I get it Hannah, and it's ok to tease me about it. That's the hardest part, knowing that I am such a judgemental person. The first step to change is awareness...I'm working on it. :)

Anonymous said...

{{Tracee}} You know what? Good for you for saying excatly how you feel in your blog. I often censor myself and actually just chose not to post on a topic that i thought might be offensive to some. I also thought about making a private blog for just me. I'm still thinking about it...hugs to you and the boys...I'm really glad that Philip is feeling better. Now go schedule a date night!

Unknown said...

Tracee, I can relate to some of this. I have changes of my own I need to make. I can dwell on the changes I haven't been able to stick with, but then I can remember some changes I have made. I bet you can too. I bet if you look back to five years ago there are areas in which you have improved.

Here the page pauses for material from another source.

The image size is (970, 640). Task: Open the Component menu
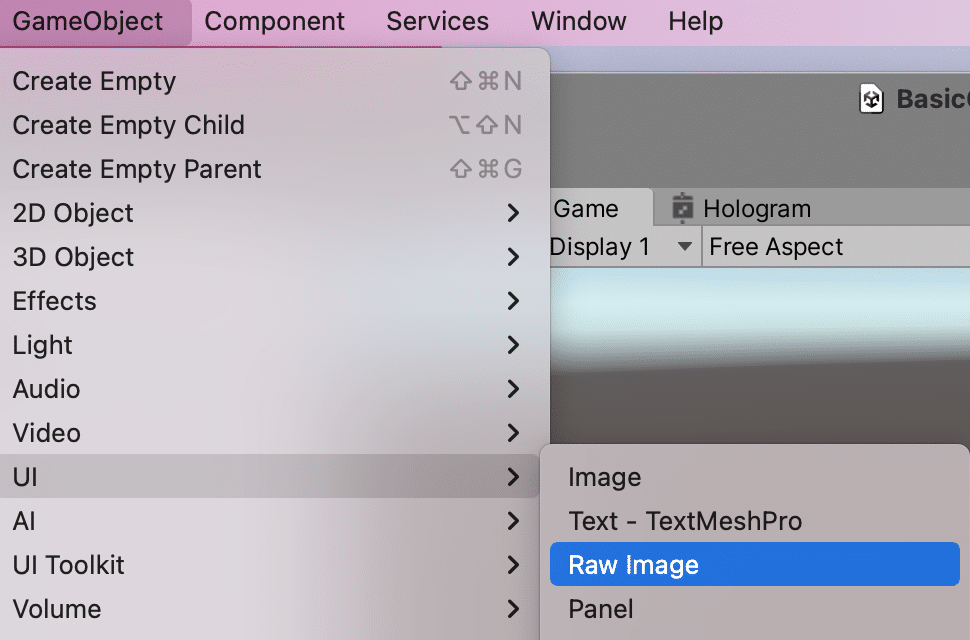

I'm glad you didn't censor yourself. It's good to get these things off your chest and share. Even though I can't talk because I self censor a lot of what goes out online.

I saw your post on family playtime. I am sending positive vibes to Evan. I'm also sending them to your whole family. I can only imagine how rough it is to be confined to home for a good long period of time with a bunch of sick people.